Getting Started¶
This guide covers installation and basic usage of PyVq.
Installation¶
Requirements
Python 3.10 or later
Binary Quantization¶
Binary quantization maps values to 0 or 1 based on a threshold. It provides at least 75% storage reduction.
import numpy as np
import pyvq
# Create a binary quantizer
# Values >= threshold map to high, values < threshold map to low
bq = pyvq.BinaryQuantizer(threshold=0.0, low=0, high=1)
# Quantize a vector
vector = np.array([-1.0, -0.5, 0.0, 0.5, 1.0], dtype=np.float32)
codes = bq.quantize(vector)
print(f"Input: {vector}")
print(f"Output: {codes}")
# Output: [0, 0, 1, 1, 1]
Scalar Quantization¶
Scalar quantization maps a continuous range to discrete levels.
import numpy as np
import pyvq
# Create a scalar quantizer
# Maps values from [-1, 1] to 256 discrete levels
sq = pyvq.ScalarQuantizer(min=-1.0, max=1.0, levels=256)
# Quantize and dequantize
vector = np.array([0.1, -0.3, 0.7, -0.9], dtype=np.float32)

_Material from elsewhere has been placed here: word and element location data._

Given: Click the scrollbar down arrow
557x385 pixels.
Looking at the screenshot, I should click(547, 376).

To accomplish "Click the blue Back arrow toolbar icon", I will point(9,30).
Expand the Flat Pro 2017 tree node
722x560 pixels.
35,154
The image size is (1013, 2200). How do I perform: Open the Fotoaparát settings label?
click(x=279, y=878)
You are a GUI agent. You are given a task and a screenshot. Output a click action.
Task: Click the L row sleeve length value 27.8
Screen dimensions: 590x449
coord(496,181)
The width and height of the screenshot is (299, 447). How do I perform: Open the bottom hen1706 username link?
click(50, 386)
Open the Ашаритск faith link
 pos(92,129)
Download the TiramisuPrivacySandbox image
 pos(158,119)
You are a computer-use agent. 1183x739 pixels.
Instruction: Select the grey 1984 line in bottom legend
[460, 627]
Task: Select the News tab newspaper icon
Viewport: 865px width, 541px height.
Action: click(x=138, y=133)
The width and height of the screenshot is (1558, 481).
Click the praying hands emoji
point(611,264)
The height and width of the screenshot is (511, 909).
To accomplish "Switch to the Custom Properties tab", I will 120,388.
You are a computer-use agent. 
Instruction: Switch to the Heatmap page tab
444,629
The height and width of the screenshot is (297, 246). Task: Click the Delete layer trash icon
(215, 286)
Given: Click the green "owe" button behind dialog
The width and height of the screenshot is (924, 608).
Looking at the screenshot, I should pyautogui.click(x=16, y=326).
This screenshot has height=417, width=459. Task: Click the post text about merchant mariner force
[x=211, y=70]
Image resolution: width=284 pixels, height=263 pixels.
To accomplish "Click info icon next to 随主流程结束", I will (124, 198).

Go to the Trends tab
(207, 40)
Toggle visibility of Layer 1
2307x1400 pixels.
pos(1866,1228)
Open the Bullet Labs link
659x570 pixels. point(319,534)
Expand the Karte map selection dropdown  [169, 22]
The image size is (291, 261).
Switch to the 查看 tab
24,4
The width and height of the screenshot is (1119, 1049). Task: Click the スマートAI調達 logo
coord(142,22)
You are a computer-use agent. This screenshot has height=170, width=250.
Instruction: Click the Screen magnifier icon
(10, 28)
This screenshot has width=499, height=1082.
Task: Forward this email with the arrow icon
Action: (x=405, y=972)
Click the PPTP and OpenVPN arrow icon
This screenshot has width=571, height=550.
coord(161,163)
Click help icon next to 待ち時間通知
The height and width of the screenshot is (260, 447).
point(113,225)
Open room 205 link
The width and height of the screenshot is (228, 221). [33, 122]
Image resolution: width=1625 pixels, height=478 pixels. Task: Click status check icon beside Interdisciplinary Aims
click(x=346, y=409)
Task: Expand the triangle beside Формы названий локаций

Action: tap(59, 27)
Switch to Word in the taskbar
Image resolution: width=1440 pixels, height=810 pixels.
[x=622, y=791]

quantized = sq.quantize(vector)
reconstructed = sq.dequantize(quantized)
print(f"Original: {vector}")
print(f"Reconstructed: {reconstructed}")
Product Quantization¶
Product quantization requires training on a dataset. It splits vectors into subspaces and learns codebooks.
import numpy as np
import pyvq
# Generate training data: 100 vectors of dimension 16
training = np.random.randn(100, 16).astype(np.float32)
# Train a product quantizer
pq = pyvq.ProductQuantizer(
training_data=training,
num_subspaces=4, # 4 subspaces (16/4 = 4 dims each)
num_centroids=8, # 8 centroids per subspace
max_iters=10,
distance=pyvq.Distance.euclidean(),
seed=42
)
# Quantize a vector
vector = training[0]
quantized = pq.quantize(vector)
reconstructed = pq.dequantize(quantized)
print(f"Original dimension: {len(vector)}")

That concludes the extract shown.